BIP Lab: When and how did you first become interested in your field? 

Gandhi: It has been kind of a long journey to get here. I was originally interested in becoming a child psychologist. I really wanted to work with children in a clinical capacity. I ended up doing Teach for America right after undergrad because I was tangentially interested in education reform. After working in a school, I became really interested in the kind of precursors that led a lot of my students to a certain point in their educational trajectories. I became really interested in the systems of education and the ways in which education may not be adequately serving the needs of economically disadvantaged communities. And so, I ended up getting my master’s with an eye towards doing something that merged my interests in education and psychology, particularly working with a younger set of children — I started in elementary school and I started getting younger and younger as I did my Ph.D. program. So, it was just a mix of classes I have taken and direct experiences with communities that I have worked with.

BIP Lab: What is one of your favorite memories from your time with the BIP Lab, and how does your experience reveal what the BIP Lab is all about? 

Gandhi: When I started at the BIP lab, all the systems that we were trying to build were from scratch. Everything was new. My position was new. This project was new. They had just delivered two hundred iPads in my office, and I had to oversee these iPads. We were working on the Parents and Child Together (PACT) project, which involved an app called Story Before Bed, and I created a flowchart and had gotten all the research assistants to program the iPads, get everything worked into the system and then a new iOS came out and I said, all right, let’s just update the iOS. I thought we might as well keep everything updated just in case and so, we updated. This was the weekend before we were about to deploy all the iPads for week one of the project.

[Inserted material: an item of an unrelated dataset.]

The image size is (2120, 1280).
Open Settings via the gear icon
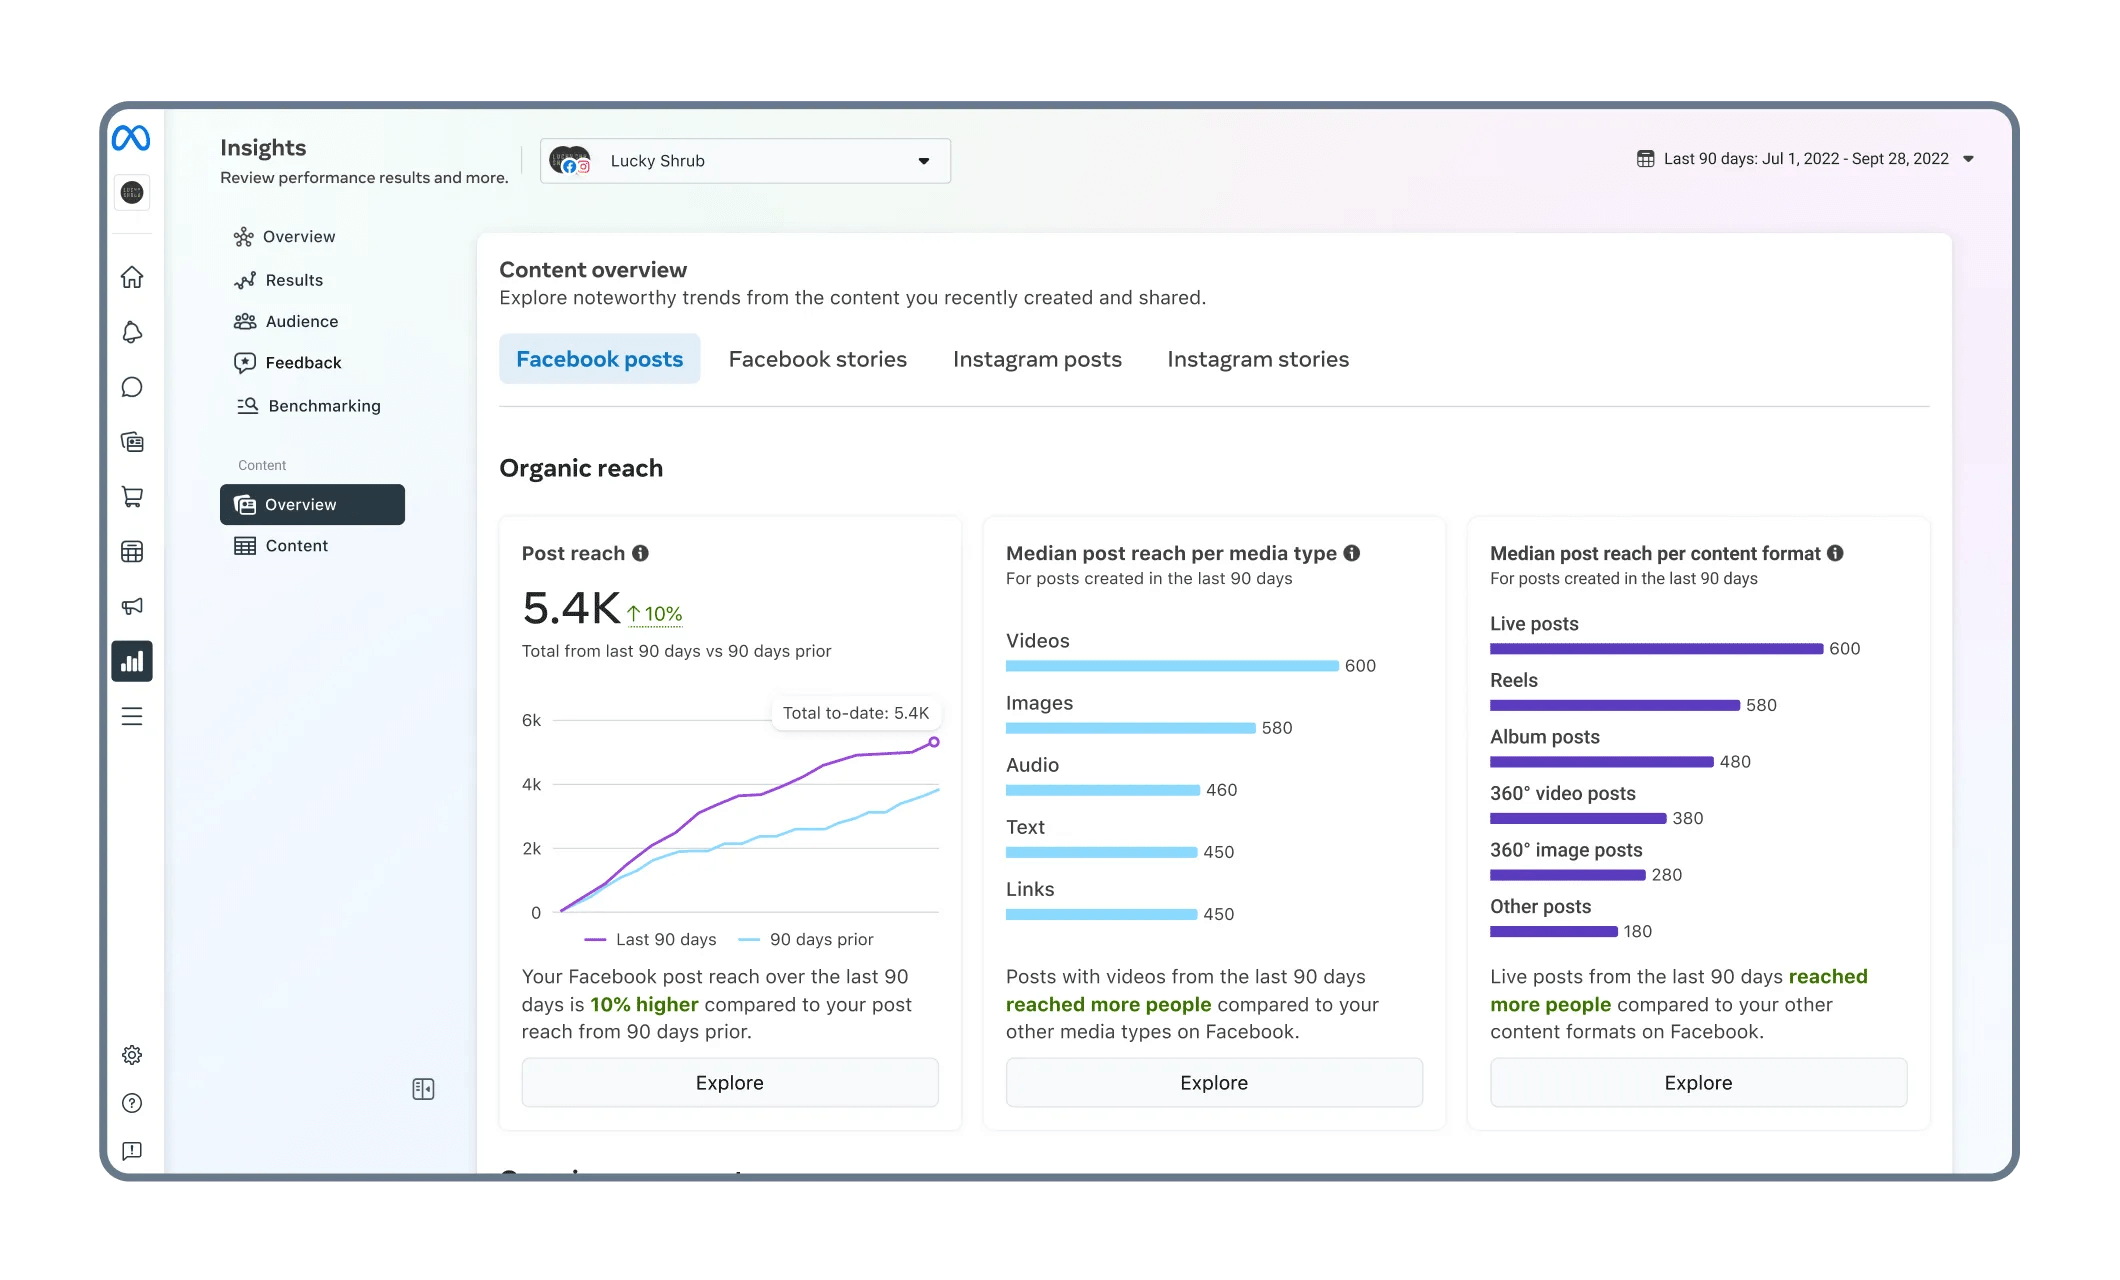pos(131,1054)
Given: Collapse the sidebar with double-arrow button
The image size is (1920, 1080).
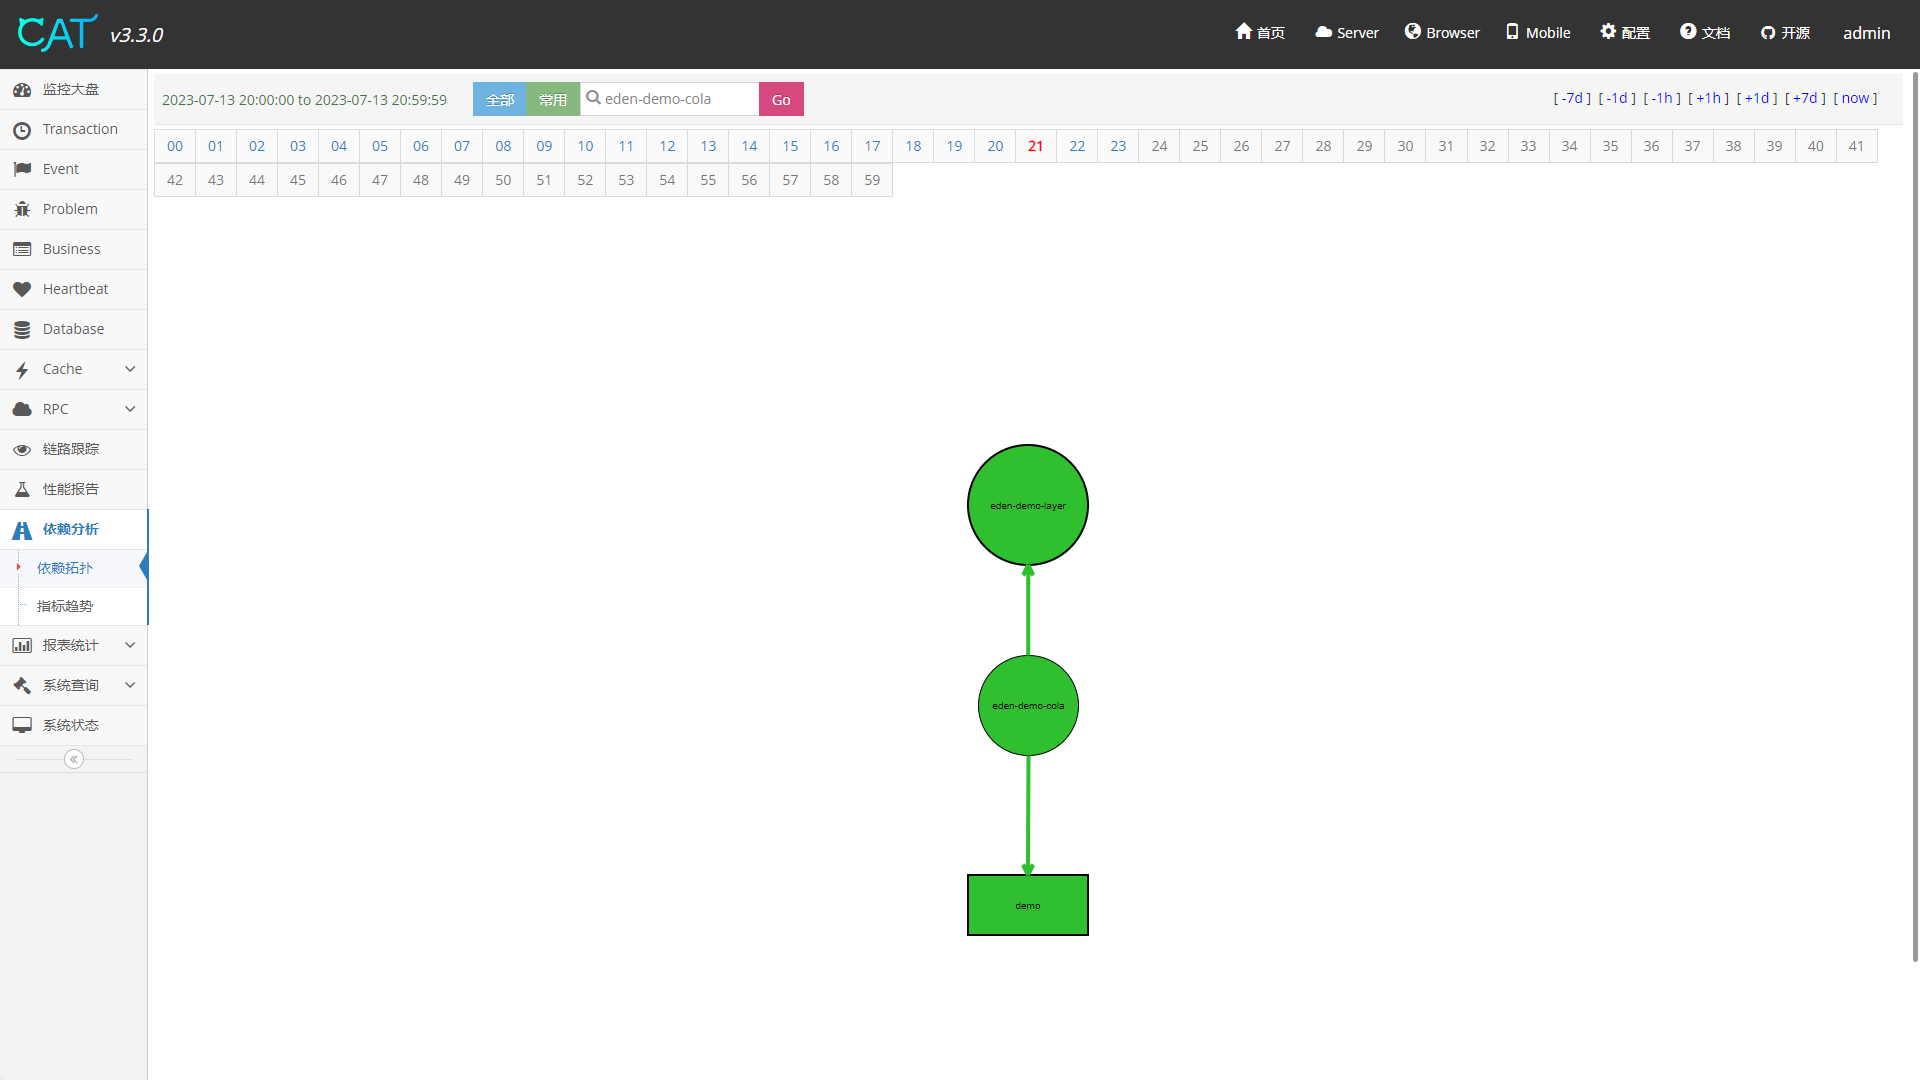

I updated all the iPads at once because it was one push, and it broke the app. I realized that Story Before Bed was no longer working because it just was not compatible with the update. So, I called in all the RAs and Keri Lintz, the Associate Director at the time, and they all came in over the weekend. We all just had to undo and start from scratch, and we were watching Netflix in the background and just having a pizza party and trying to get these things working for the next week. I contacted the app makers and they were able to push out an update for us in the next week. Everyone was really pulling together to get this going. It all felt very grassroots and stressful but also, it was nice to know that we were all working on it together.

BIP Lab: What advice would you give to other students who aspire to follow a similar career path?

Gandhi: My biggest advice is to recognize that you have so much to gain from having strong relationships with professors and academics and to not be intimidated or afraid of professors. I see that a lot even as somebody who is teaching at NYU. I have a lot of students who are afraid to come to my office hours, even though I’m just a grad student. For whatever reason, they are worried that they are inconveniencing me, or they are worried they don’t know what to say. I think that it is really important to recognize that professors have a lot that they want to share and a lot of worthwhile experiences and that you should go to office hours, even if you have nothing to say, just to chat, because they are there for you and they want to help you. I was always intimidated by professors when I was in undergrad, and I realized once that came to the University of Chicago how cool professors can be and how they can really set you on a path.

BIP Lab: What do you enjoy doing in your free time? 

Gandhi: Before the pandemic, I was doing a lot of rock-climbing. Now, I am mostly cross-stitching and reading books. I just finished reading The City We Became by N.K Jemisin and I am currently reading Eve Ewing’s Ghosts in the Schoolyard.